Annexe fiscale 2018: Alassane Ouattara prêt à reculer ?

Alassane Ouattara, à la présentation de l’ Annexe fiscale 2018
Par Timothée Jean
Publié le 16 janvier 2018 à 12:06 | mis à jour le 16 janvier 2018 à 12:06

Interpelé par la polémique autour de l’ Annexe fiscale 2018, le Président de la République Alassane Ouattara a invité, lundi à Abidjan, son gouvernement à approfondir les discussions avec le secteur privé afin de résoudre le problème.

Alassane Ouattara pour la révision de l’ Annexe fiscale 2018

L’Annexe fiscale 2018, entrée en vigueur le 2 janvier, a un goût plutôt amer pour le patronat ivoirien dans son ensemble. En effet, mettant en œuvre d’importantes réformes induisant des suppressions d’exonérations fiscales et une série de hausses d’impôts et taxes, le nouveau dispositif a soulevé une vague de mécontentement de la part des opérateurs économiques.
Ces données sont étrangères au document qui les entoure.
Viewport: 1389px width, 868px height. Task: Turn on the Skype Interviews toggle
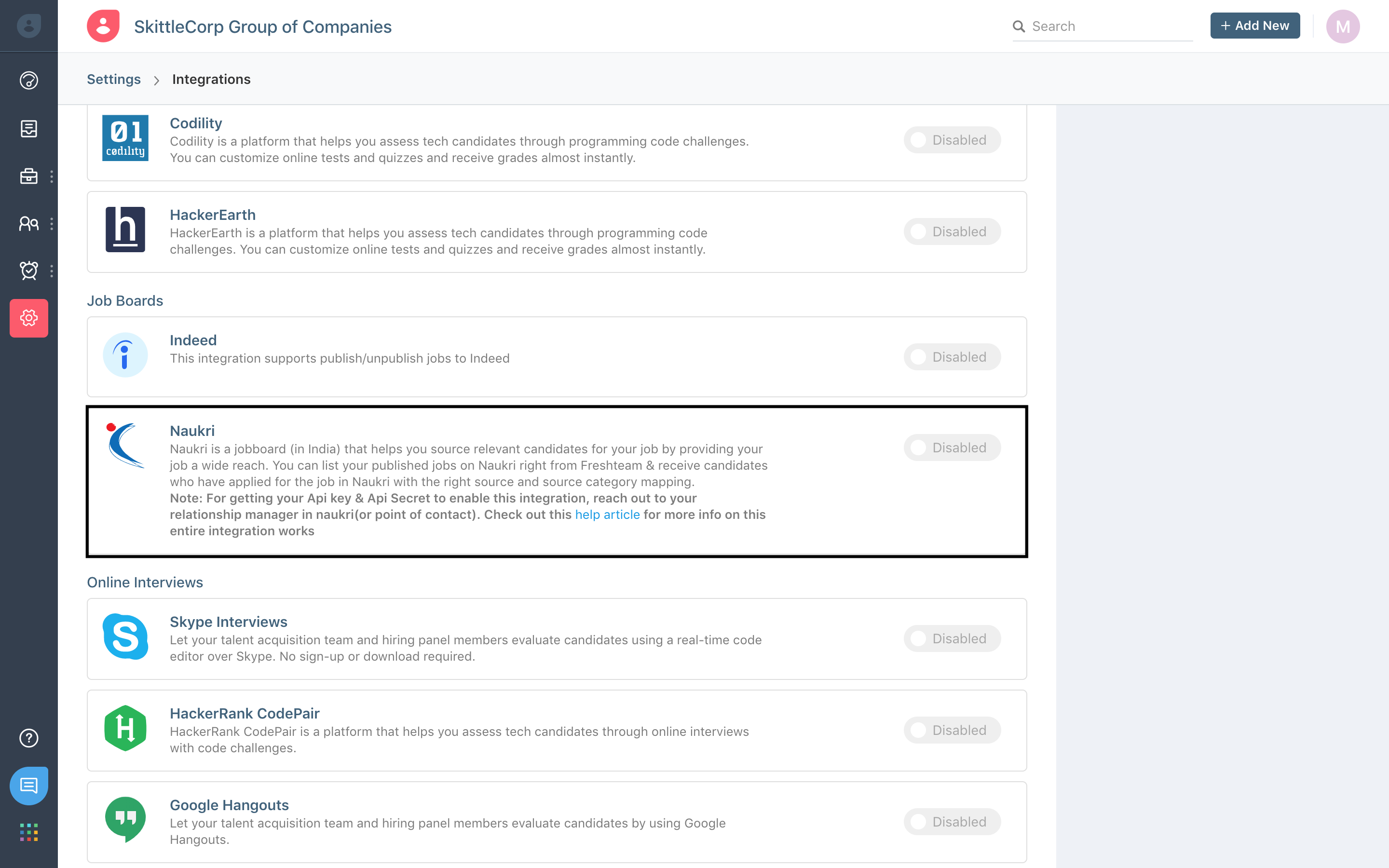coord(952,638)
L’ancien Président du patronat ivoirien, Jean Kacou Diagou, s’était vivement opposé à ce nouveau guide, indiquant que « toutes les taxes instaurées dans cette annexe ne feront que faire fuir les entreprises ». Plusieurs organisations syndicales des PME, des industriels, et commerçants ont également dénoncé ses méfaits.

Le nouveau dispositif fiscal a suscité une telle grogne dans le milieu des affaires que le président de la République Alassane Ouattara semble sur le point de rétropédaler. « J’ai lu beaucoup de choses sur la question de l’annexe fiscale 2018 », a indiqué le Chef de l’État lors du séminaire sur le Plan d’actions prioritaires (PAP) 2018.
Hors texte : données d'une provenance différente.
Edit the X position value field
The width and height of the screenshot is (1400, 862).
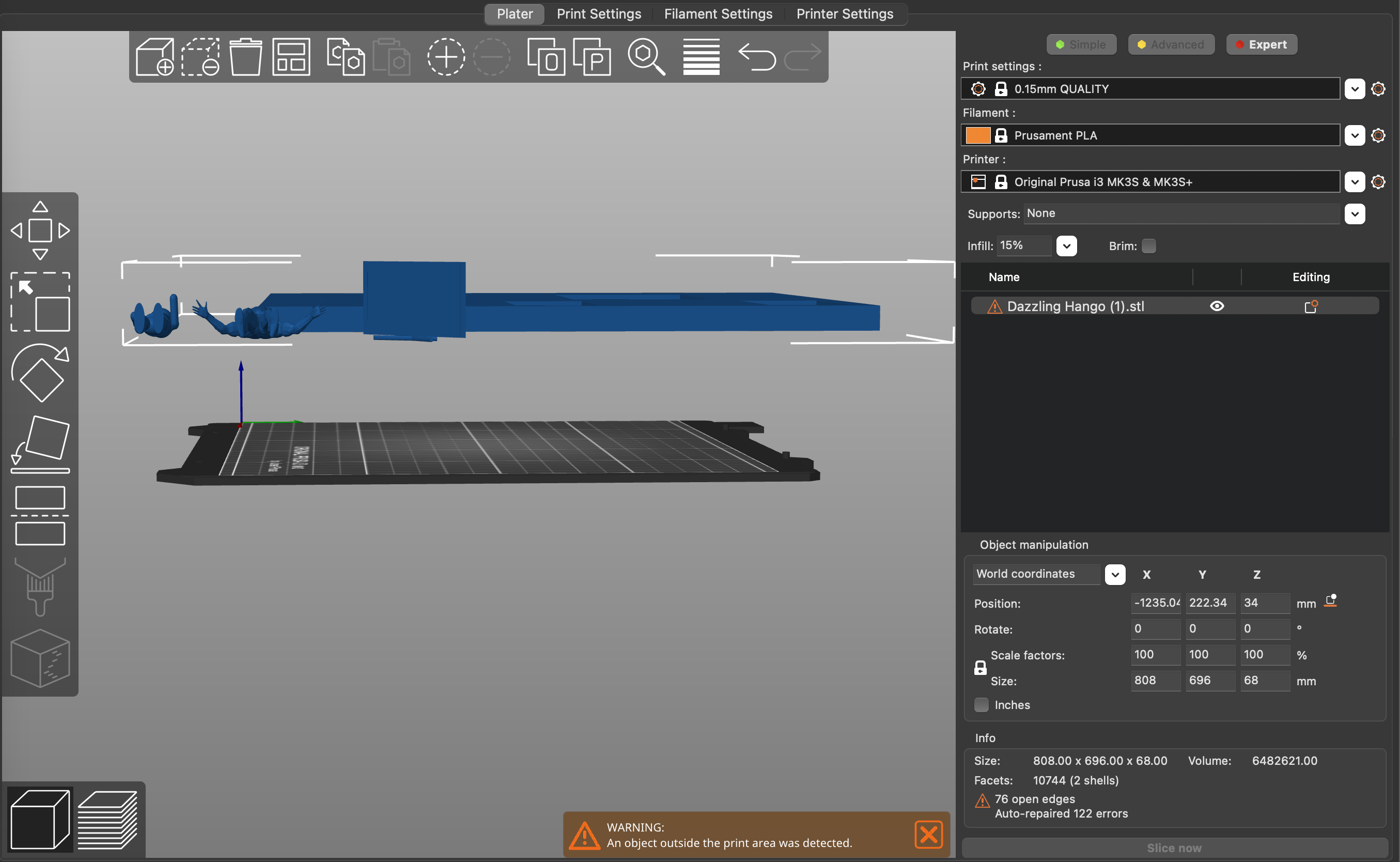tap(1155, 603)
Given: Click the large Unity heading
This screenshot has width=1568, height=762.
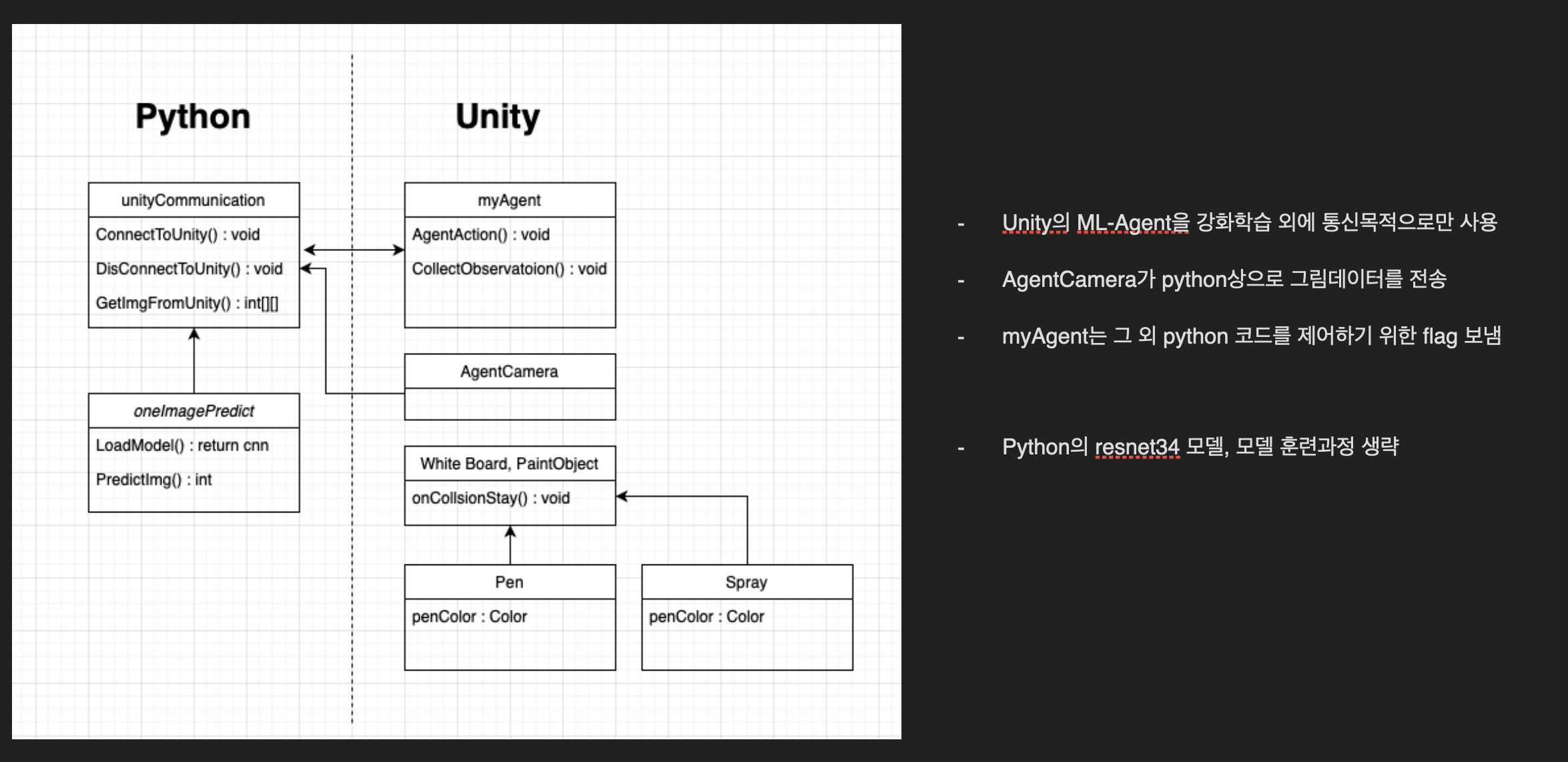Looking at the screenshot, I should coord(498,117).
De ce fait, le Président a instruit le Gouvernement à poursuivre et à approfondir les discussions sur le sujet. « J’ai demandé à monsieur le Premier ministre que les discussions sur la question soient approfondies notamment en rencontrant le secteur privé, en vue de faire des propositions au gouvernement ».

Le chef de l’État a par ailleurs exhorté ses ministres à faire preuve d’efficacité et de promptitudes dans l’exécution des actions prioritaires du gouvernement ivoirien. « J’insiste sur la nécessité de respecter rigoureusement les règles de bonne gouvernance », a-t-il recommandé aux membres de son équipe.

Des pourparlers devront être organisés dans les jours à venir entre l’administration et le secteur privé afin de trouver une issue heureuse à cette crise née de la nouvelle loi.